Über Engel, deutsche Unpünktlichkeit und den Plan B

Treffen mit Geflüchteten und Nicht-Geflüchteten im Apex

Bonveno lädt ein zum Austausch über Identitätsverlust und Integrationszweifel, über Schuldzuweisung und Opferrolle, und über individuelle Rechte und Pflichten,  17. 1. 2019

Ehrenamtliche und Geflüchtete aus Pakistan, Libyen, Sudan, Syrien und Deutschland haben sich über gesellschaftliche Themen unterhalten, die sie zur Zeit sehr beschäftigen. Jeder trug seine Gedanken vor und regte damit zu heißen Diskussionen an. Auch wenn die Themen im Kern sehr ernst und komplex sind, wurde es doch immer wieder sehr lustig, weil die jeweiligen Erfahrungen mit Deutschland auch klischeesprengend, absurd und kafkaesk sind:
Homam erzählt, gestern wäre er dreimal an einem Tag von Deutschen versetzt worden, dem Sachbearbeiter, der Nachhilfelehrerin und dem Fahrschullehrer. Jedes Mal musste er warten bzw. an den vereinbarten Termin erinnern. Das ist für Haneef, dem Autor aus Pakistan, gleich eine neue Idee für eine Komödie.
Reemah, Psychologin aus Syrien, spricht über den Kulturschock, den viele Geflüchtete erleiden, wenn sie nach Deutschland kommen, der zusammen mit ihren traumatischen Erfahrung aus Verfolgung und Krieg die Menschen in ein Schneckenhaus drängt. Daraus kommen sie nur wieder heraus, wenn sie einen „Engel“ finden, eine Person, die sie an die Hand nimmt und ihnen hilft. Wichtig ist jedoch, dass dieser „Engel“ diese helfende Person, die einem den Weg oder die nächsten Schritte zeigen kann, einen nicht wie ein Kleinkind behandelt, sondern immer auch die jeweils notwenige Wahrheit zumutet. Ehrlichkeit ist auch in diesem Zusammenhang eine Tugend.

Adil, ehrenamtlicher Helfer aus Pakistan, plädiert für den Plan B und den Plan C, D und E: In Deutschland ist eine Ziel für die Zukunft sehr wichtig.

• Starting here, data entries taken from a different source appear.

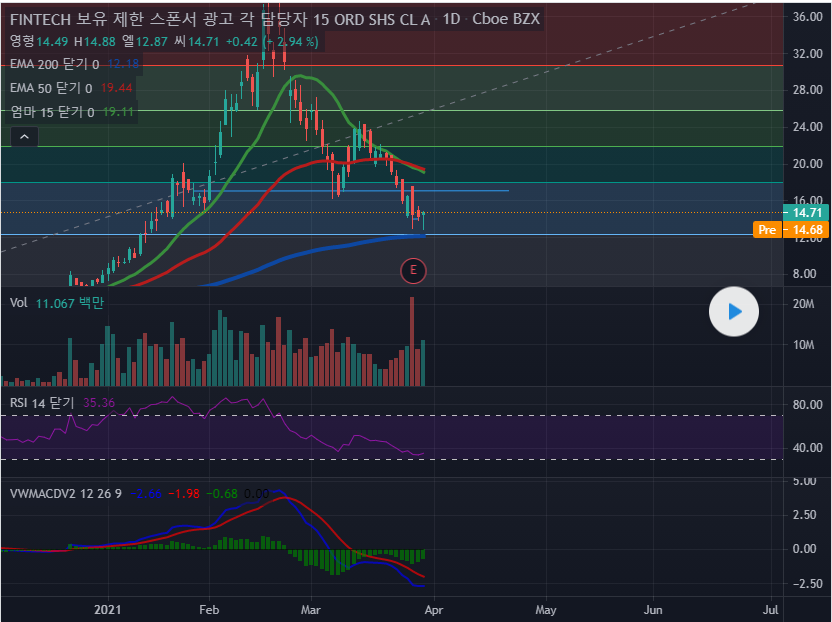Select the 엄마 15 indicator legend
The width and height of the screenshot is (832, 622).
tap(50, 112)
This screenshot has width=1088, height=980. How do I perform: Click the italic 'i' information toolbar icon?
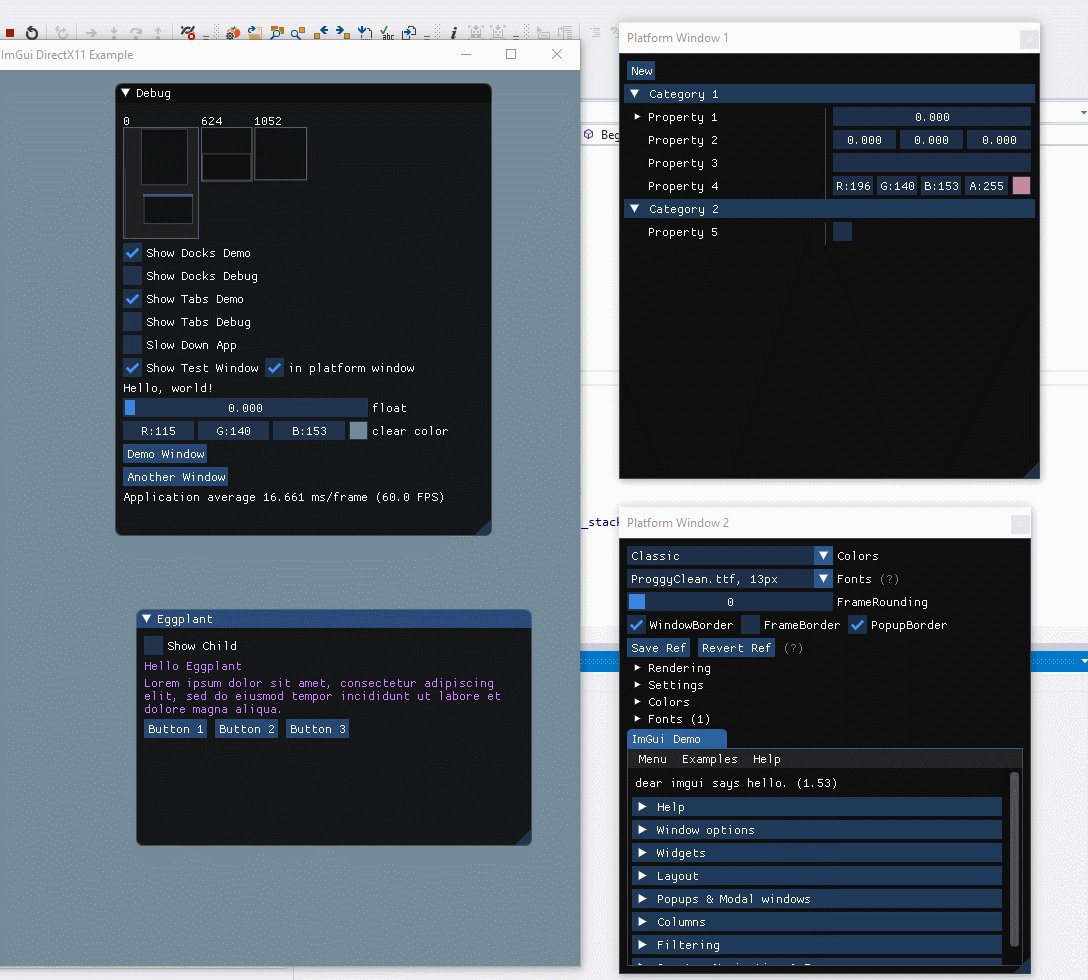pos(453,31)
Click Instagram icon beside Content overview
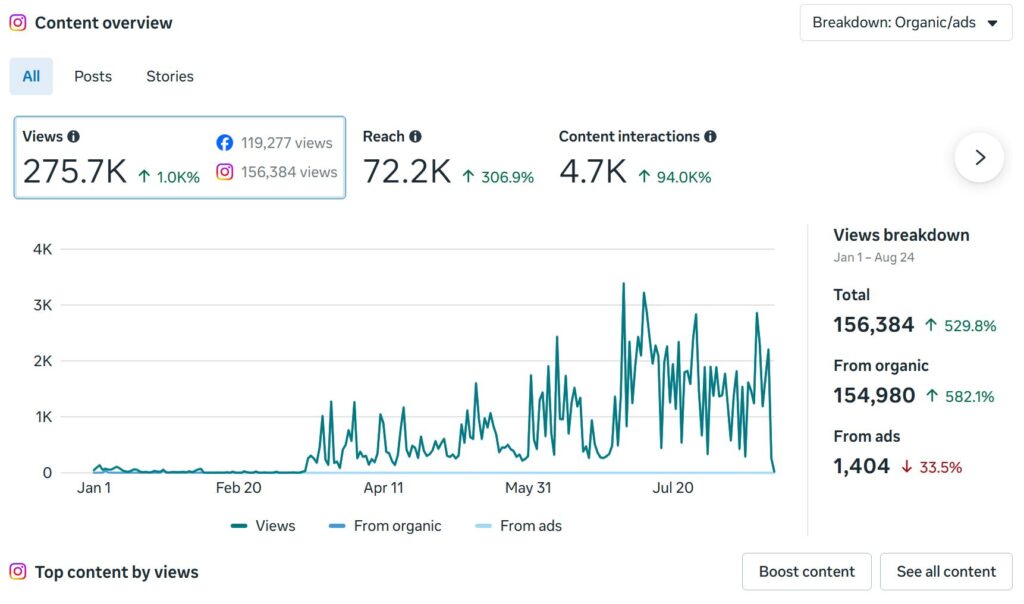The width and height of the screenshot is (1024, 604). [18, 23]
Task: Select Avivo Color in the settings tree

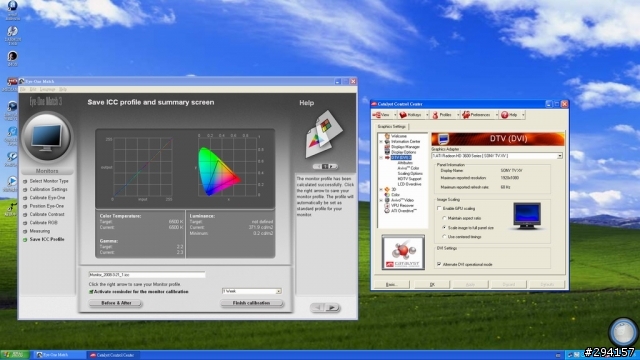Action: point(408,168)
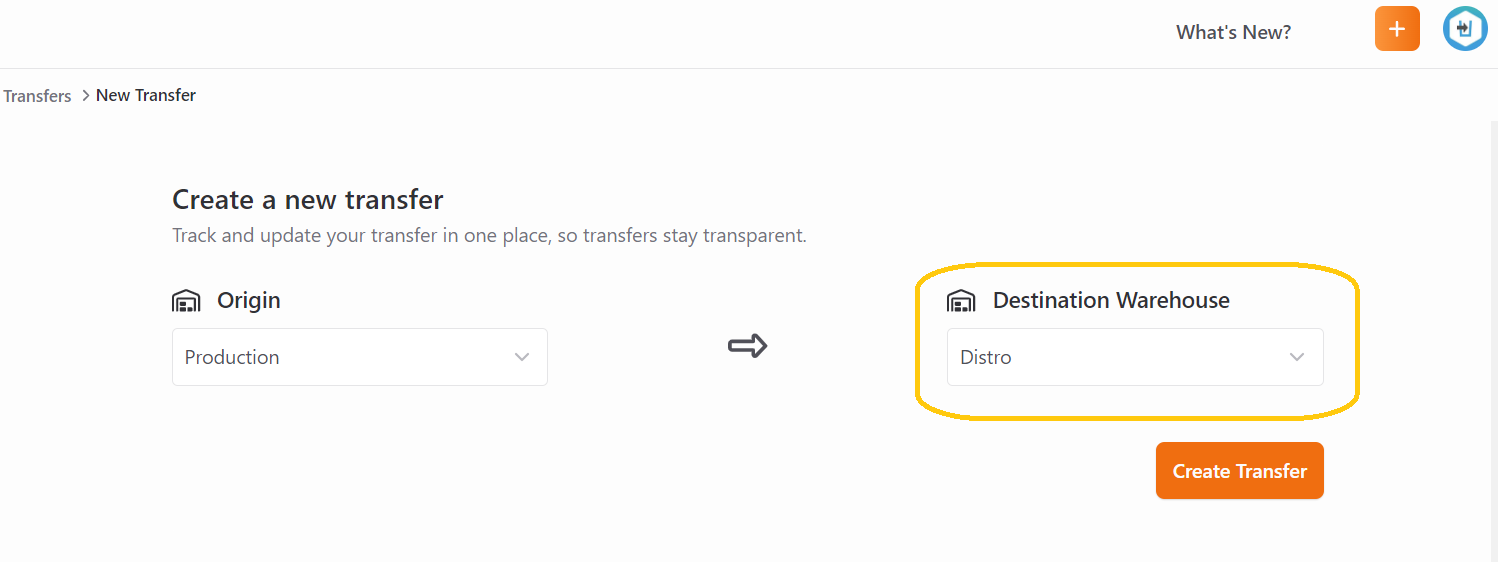Open the What's New? link

click(x=1233, y=33)
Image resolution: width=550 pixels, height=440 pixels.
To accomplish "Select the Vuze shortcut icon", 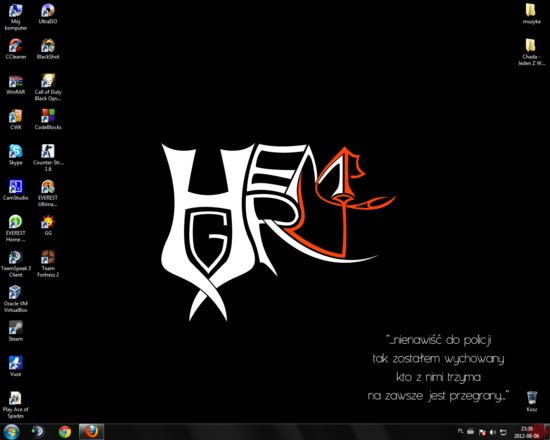I will click(x=15, y=366).
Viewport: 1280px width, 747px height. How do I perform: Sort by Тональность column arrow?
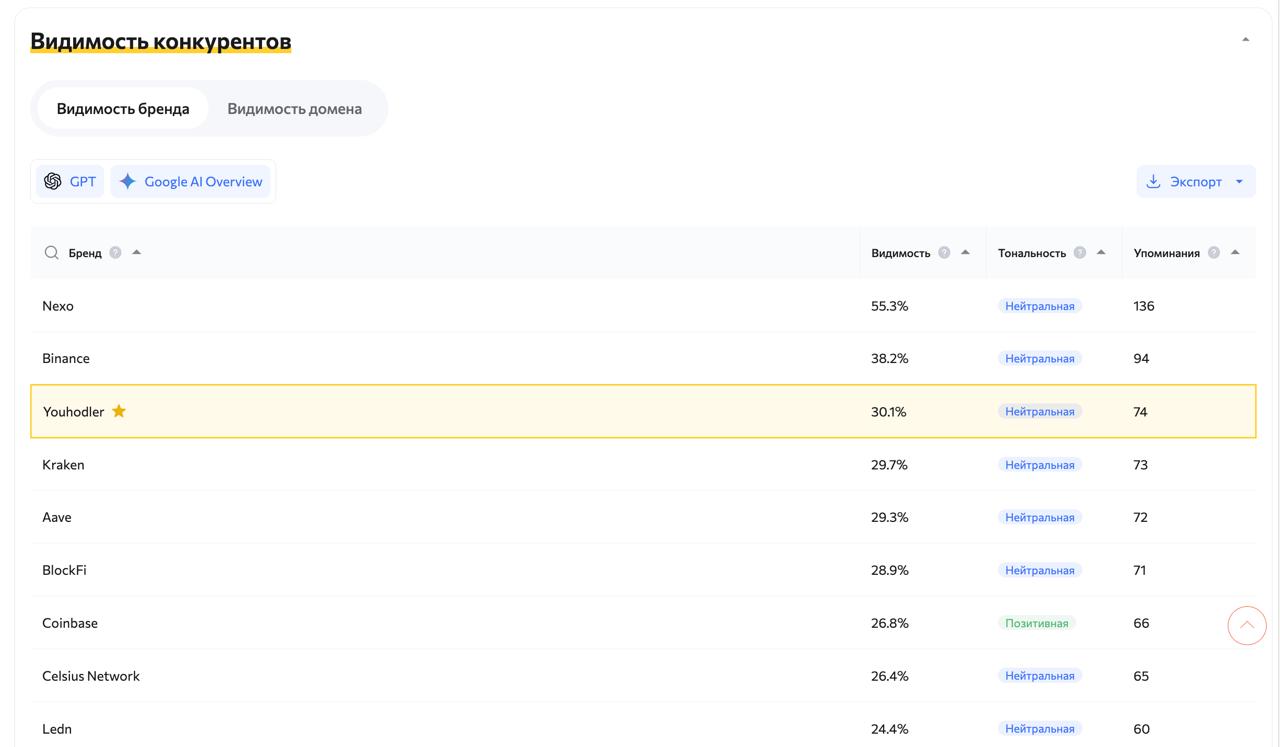[1101, 252]
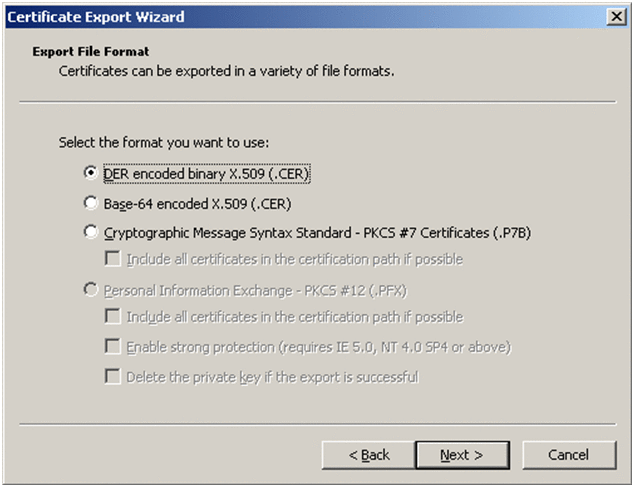Click 'Select the format you want to use' text
The height and width of the screenshot is (489, 635).
(x=164, y=143)
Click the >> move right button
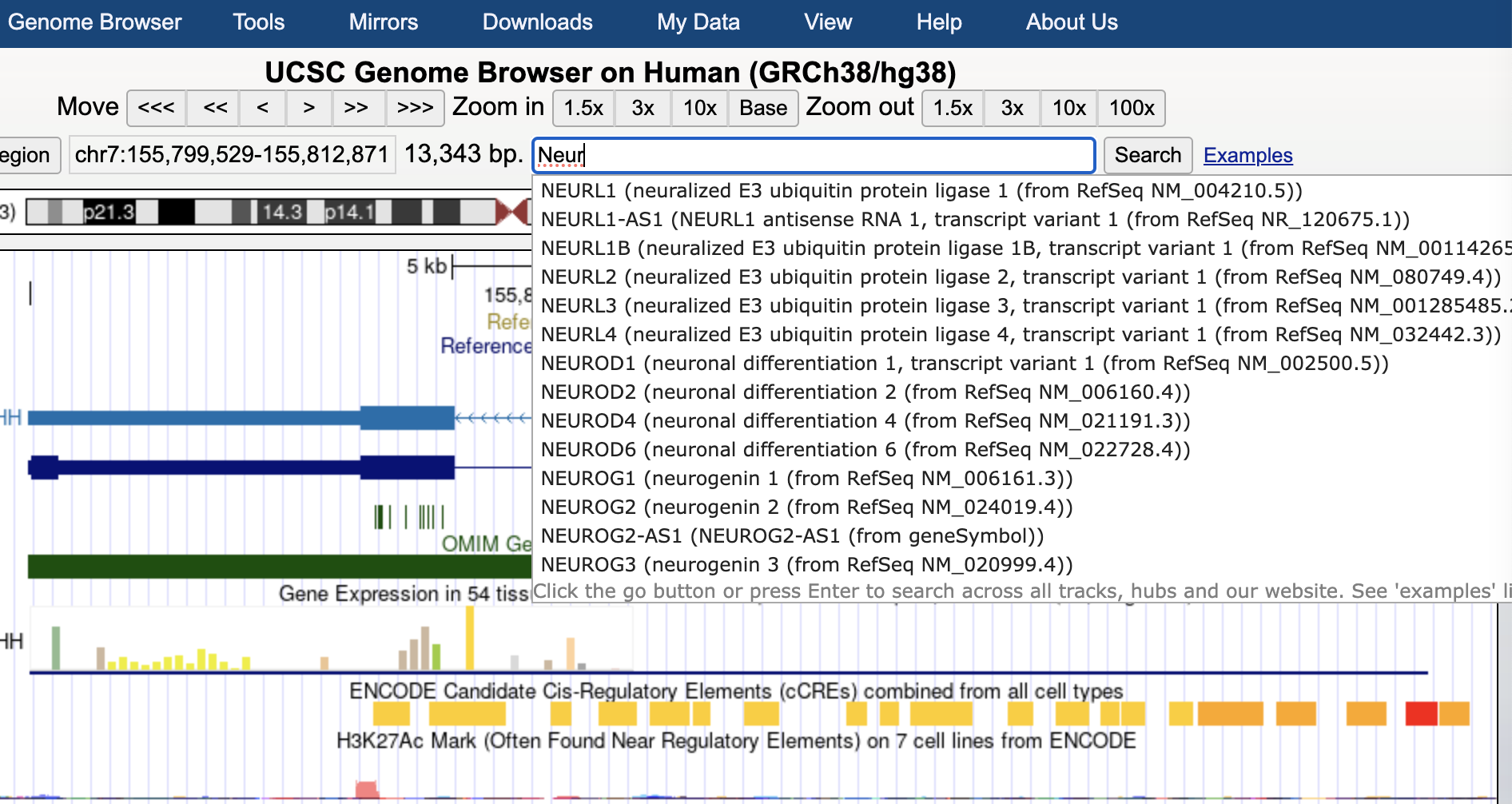Viewport: 1512px width, 804px height. pyautogui.click(x=356, y=108)
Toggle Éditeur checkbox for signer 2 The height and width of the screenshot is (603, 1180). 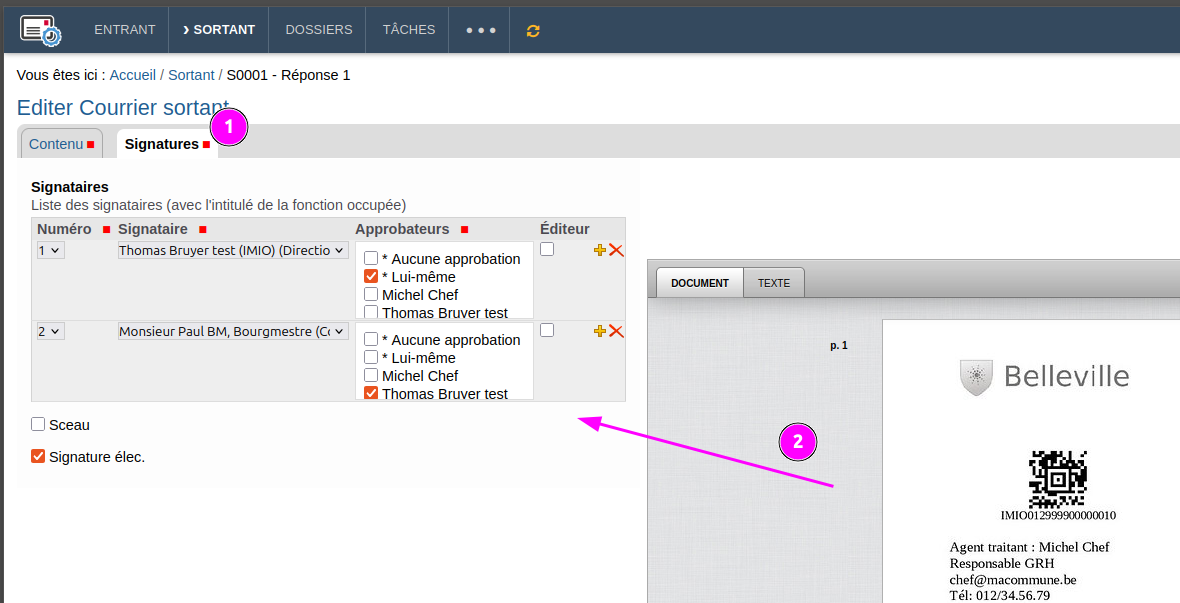(x=547, y=330)
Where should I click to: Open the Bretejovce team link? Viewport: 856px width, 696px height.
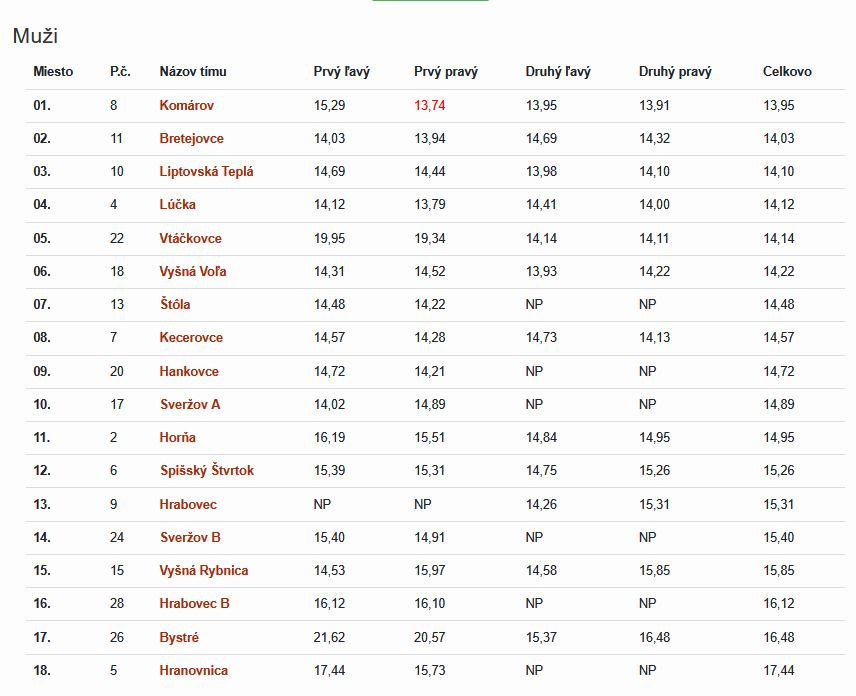coord(191,138)
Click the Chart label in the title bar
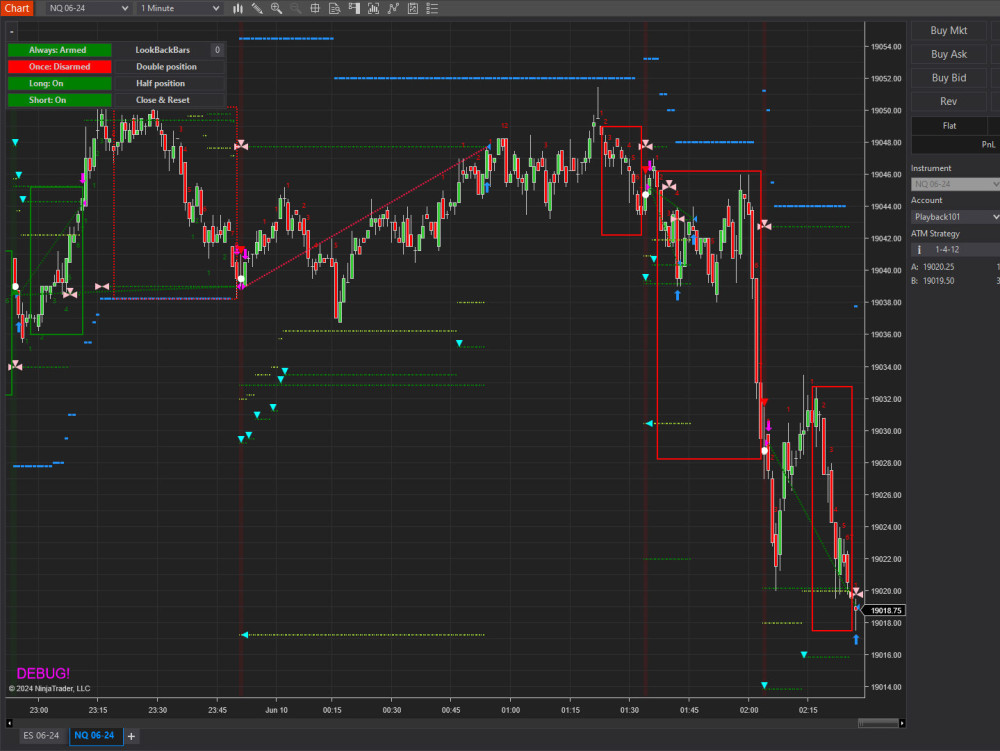 (16, 8)
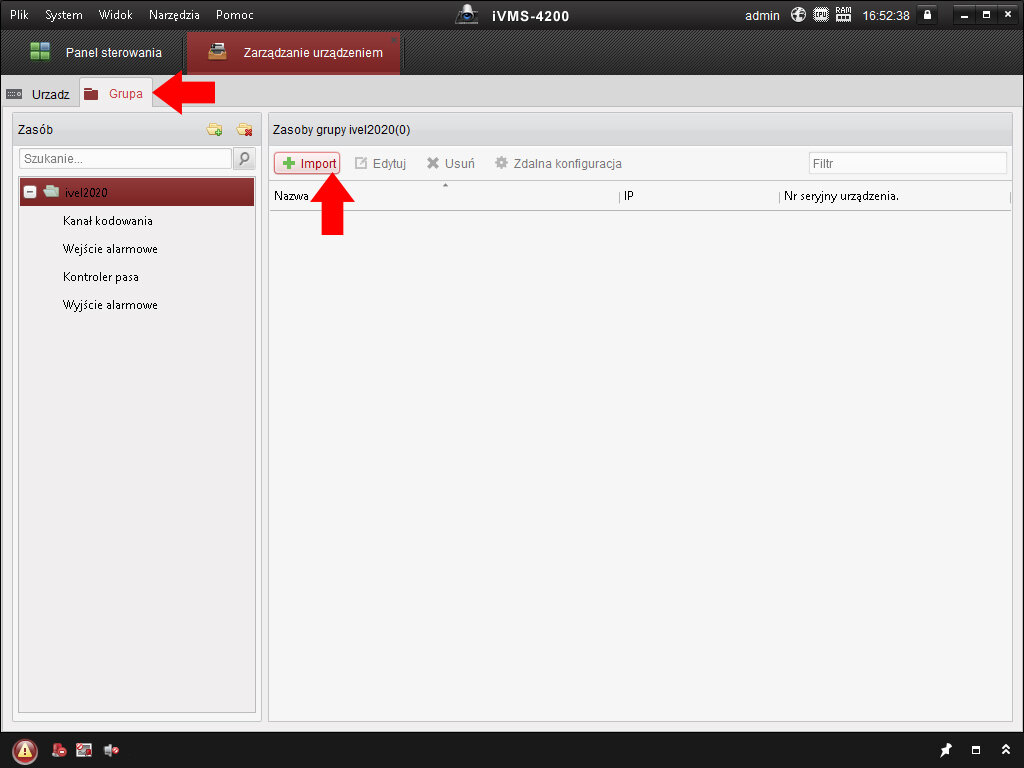Screen dimensions: 1024x768
Task: Click the muted speaker alarm sound icon
Action: click(x=111, y=750)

Aber wenn dieser Plan A nicht recht funktioniert, dann gibt es immer noch viele andere berufliche Wege, die möglich sind in Deutschland. Überall werden Arbeitskräfte gesucht. Es sei wichtig, dass man sich bewusst wird, was einen interessiert, was man selber möchte. Darüber haben viele Menschen, die hier ankommen, nie nachgedacht, weil bisher immer alles über Berufs-, Partner- und Lebensort-Wahl von der Groß-Familie und dem autoritären Clan-Staat vorbestimmt wurde.

Abdulrahman, Anwalt aus Syrien, fordert eine klare Definition von Integration. Das sind hier in Deutschland die entscheidenden Schritte: Spracherwerb, Arbeit, Akzeptanz des Grundgesetzes. Das Grundgesetz schützt die Würde des Einzelnen und tariert Einzel- und Gruppenrechte und Pflichten im Rahmen der freiheitlichen Grundordnung sehr genau aus. Das ist für viele Flüchtlinge, die aus anderen Gesellschaften und Rechtstraditionen kommen, neu. Letztendlich ist aber dieser gesellschaftliche Unterschied bzw. Mangel in den Herkunftsländern eine wesentliche Fluchtursache.

Nowzat, Sozialarbeiterin aus Syrien, betont, wie wichtig es ist, dass alle einen Schritt aufeinander zu machen – die Geflüchteten und die Einheimischen. Fremdheit erzeugt bei einigen Deutschen spürbare Angst. Doch gerade im Aufeinander-Zugehen, im Öffnen zu gegenseitiger Neugier und gegenseitigem Verständnis, liegt die große Chance kultureller, wirtschaftlicher und allgemein menschlicher Befruchtung und Bereicherung.

Ali, Real-Schüler, betonte zum Abschluss, dass Deutschland nicht nur eine Geschichte hat, sondern auch einen gemeinsamen Fortschritt in die Zukunft.